Лабунская сидела на ступеньках беседки в белой шелковой косынке, прикрепленной у волос двумя большими красными розами.

-- Веду к вам вашего ученого поэта, -- закричал Гаврилов издали, -- но так и знайте, сегодня мы -- трио, и ваш дуэт не состоится. Сначала вы прослушаете мой поэтический репертуар, а потом я буду играть вам на виолончели.

И весь вечер он играл и декламировал великолепно и с такой выразительностью и глубиной, что у Астафьева от восхищения шевелились волосы на голове, а Лидия Максимовна, сидевшая с ним рядом, разнежилась и придвинулась к нему близко-близко. И оба были рады, что не нужно ни говорить, ни видеть друг друга, а только впивать в себя эти могучие, дерзкие звуки, властно и коварно бьющие по нервам.

Потом случилось что-то необъяснимое. Гаврилов оборвал романс на половине, взмахнул смычком, захлопнул виолончель в футляр и, холодно бросив им "спокойной ночи", быстро ушел к себе. Астафьев и Лидия Максимовна, как бы загипнотизированные, не удивились, а молча поднялись и прошли в сад. Публика уже расходилась по номерам, только один караульщик Мукобэн, постукивая изогнутым железным прутом вместо палки, ходил взад и вперед по главной аллее.

Снова Астафьев мчался на любимом коньке в бесконечность, а Лабунская, опираясь на его руку, жадно слушала. Ораторствуя, почти импровизируя, он, помимо воли, чувствовал, что рядом с ним -- женщина обольстительная, свободная, не любящая мужа, и это затуманивало его голову, он говорил глухим голосом, а она тяжело дышала, глядя на него расширенными, глубокими и влажными глазами. Она молчала, и он был уверен, что она думает о загубленной молодости, скучной, бессодержательной, ничем не согретой, и о тех минутах, которые прошли и могут не повториться. Сидя на скамейке, Астафьев тихонько гладил руку Лидии Максимовны и говорил, что избитые формы жизни не дают полного счастья, а земные наслаждения оставляют по себе осадок, подобный кофейной гуще. У молодой женщины было грустное лицо, блестящие от слез глаза, и Астафьев думал, что она растрогана его речами. Поэтому, прощаясь с ней, он говорил ей медленно и нежно, как бы желая ее утешить:

-- Моя добрая, хорошая Лидия Максимовна! Я рад за вас. Да, искренне рад. Если вы не выпили полной чаши любовных радостей, то хорошо сделали. Любовь такая, какую проповедует Гаврилов, слишком материальна и ничтожна, а другой любви не бывает.



VI


Лет через пять, припоминая последние дни своего короткого знакомства с Лабунской, Астафьев не мог объяснить себе, как это он, серьезный человек, приват-доцент, а тогда кандидат университета, пишущий ученые трактаты и читающий лекции по психологии, -- как он мог так глупо обмануться?

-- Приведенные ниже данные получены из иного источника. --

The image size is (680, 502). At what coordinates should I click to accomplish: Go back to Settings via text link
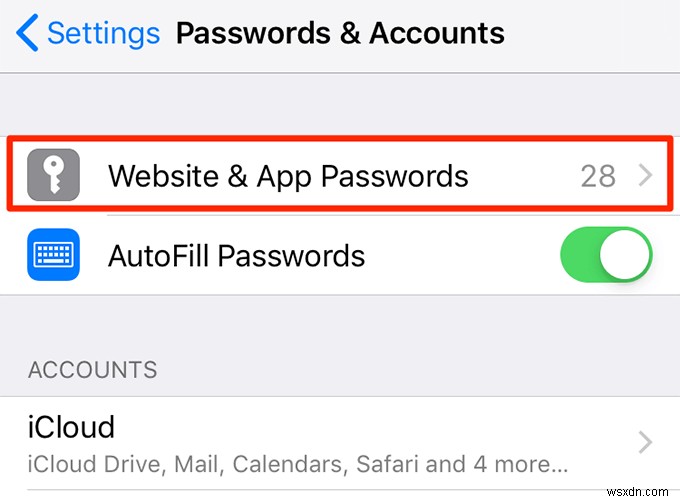103,33
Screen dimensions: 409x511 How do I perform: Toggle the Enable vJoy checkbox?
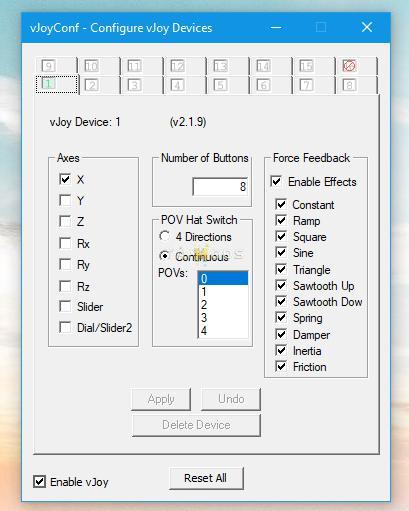pyautogui.click(x=39, y=482)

Теперь он легко объяснил бы себе и грустную улыбку, и влажность глаз, и даже каждое движение Лидии Максимовны, а тогда он был еще молод, горяч, и то, что случилось, было так невероятно и так далеко от поэзии, что он уехал из курорта с потрясенным сердцем.

После вечера с пламенной музыкой Гаврилова и разговорами о любви и счастье Астафьев целыми днями сидел у себя за столом, читал поэтов и набрасывал акварелью необыкновенные цветы и женские головки. Гаврилов проходил мимо его окна то один, то с Лидией Максимовной, и Астафьев был убежден, что их лица, улыбающиеся, обращенные к нему с предупредительно-участливым любопытством, ничего не выражают, кроме почтительного интереса к его уединению. Вечерами, слушая музыку Гаврилова и сидя рядом с Лабунской, он испытывал прилив художественной чуткости и любовался бледным личиком с устремленными куда-то в глубину, ясными как небо глазами.

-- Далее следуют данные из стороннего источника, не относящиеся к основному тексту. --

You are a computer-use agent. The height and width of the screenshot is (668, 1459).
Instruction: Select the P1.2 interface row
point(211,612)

И потом, в один томительный и знойный полдень, вдали от курорта, увидав их в живописном уголке заглохшей рощи, Астафьев чуть не сошел с ума...

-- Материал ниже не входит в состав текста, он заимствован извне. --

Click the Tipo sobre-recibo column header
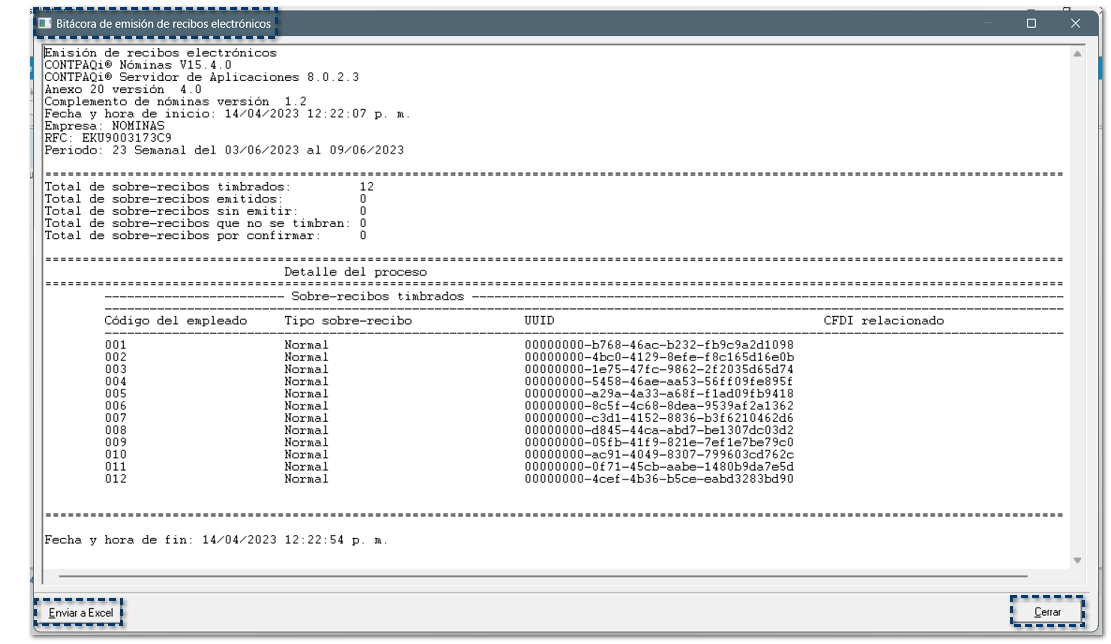 347,321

Гаврилов сидел на куче сухих веток, с гордо приподнятой головой и мрачно опущенными усами, а Лидия Максимовна стояла перед ним на коленях, целовала ему руки, вся трепетала и говорила голосом, в котором слышались обожание и слезы:

-- Мое милое чудовище! Мой прекрасный, сильный...

Целый день Астафьев не знал, куда ему деваться от мучительного стыда за Лидию Максимовну, за свои возвышенные речи о счастье и за поруганное женское достоинство.